Lay out the data from its first line through the line containing "Open settings gear", including that line, as a JSON list of strings with one string per line. Leave out any blank lines.

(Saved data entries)
* * *
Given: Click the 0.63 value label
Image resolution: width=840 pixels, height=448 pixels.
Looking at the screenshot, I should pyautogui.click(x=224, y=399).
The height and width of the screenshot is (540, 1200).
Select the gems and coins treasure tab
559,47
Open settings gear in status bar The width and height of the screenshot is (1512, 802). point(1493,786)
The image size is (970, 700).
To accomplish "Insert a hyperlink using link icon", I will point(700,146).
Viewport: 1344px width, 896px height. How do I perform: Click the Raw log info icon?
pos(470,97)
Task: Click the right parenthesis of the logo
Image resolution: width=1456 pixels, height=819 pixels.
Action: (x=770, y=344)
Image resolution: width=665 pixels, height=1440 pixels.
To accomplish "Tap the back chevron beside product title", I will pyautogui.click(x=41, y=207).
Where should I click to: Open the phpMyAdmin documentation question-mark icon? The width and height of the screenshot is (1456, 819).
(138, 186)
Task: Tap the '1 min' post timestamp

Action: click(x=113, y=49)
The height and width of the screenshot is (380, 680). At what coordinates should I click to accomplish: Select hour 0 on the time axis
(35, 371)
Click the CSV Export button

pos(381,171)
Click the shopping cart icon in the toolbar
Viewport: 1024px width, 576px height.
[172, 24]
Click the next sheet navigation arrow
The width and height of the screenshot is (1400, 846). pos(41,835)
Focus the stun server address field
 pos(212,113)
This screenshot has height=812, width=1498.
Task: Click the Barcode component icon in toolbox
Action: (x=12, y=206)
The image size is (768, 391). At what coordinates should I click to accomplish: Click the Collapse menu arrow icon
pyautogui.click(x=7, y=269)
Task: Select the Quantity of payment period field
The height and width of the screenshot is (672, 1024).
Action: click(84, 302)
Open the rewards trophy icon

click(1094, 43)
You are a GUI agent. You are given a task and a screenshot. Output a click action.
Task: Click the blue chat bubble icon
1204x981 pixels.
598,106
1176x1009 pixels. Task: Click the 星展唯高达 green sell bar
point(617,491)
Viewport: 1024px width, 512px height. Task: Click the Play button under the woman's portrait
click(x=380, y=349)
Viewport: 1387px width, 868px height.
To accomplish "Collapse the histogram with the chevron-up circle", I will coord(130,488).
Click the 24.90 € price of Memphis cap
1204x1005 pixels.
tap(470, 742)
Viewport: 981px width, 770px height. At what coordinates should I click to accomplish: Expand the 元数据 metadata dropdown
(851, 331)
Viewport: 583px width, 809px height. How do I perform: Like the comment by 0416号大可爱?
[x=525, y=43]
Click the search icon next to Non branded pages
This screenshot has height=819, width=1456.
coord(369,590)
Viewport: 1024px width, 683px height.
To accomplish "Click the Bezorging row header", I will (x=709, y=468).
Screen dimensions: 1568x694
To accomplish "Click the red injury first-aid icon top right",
* * *
• Correct answer:
[
  "Given: Click the 0.63 value label",
  "Image resolution: width=840 pixels, height=448 pixels.",
  "Looking at the screenshot, I should pyautogui.click(x=224, y=399).",
  "The height and width of the screenshot is (540, 1200).",
  "Select the gems and coins treasure tab",
  "559,47",
  "Open settings gear in status bar The width and height of the screenshot is (1512, 802). point(1493,786)"
]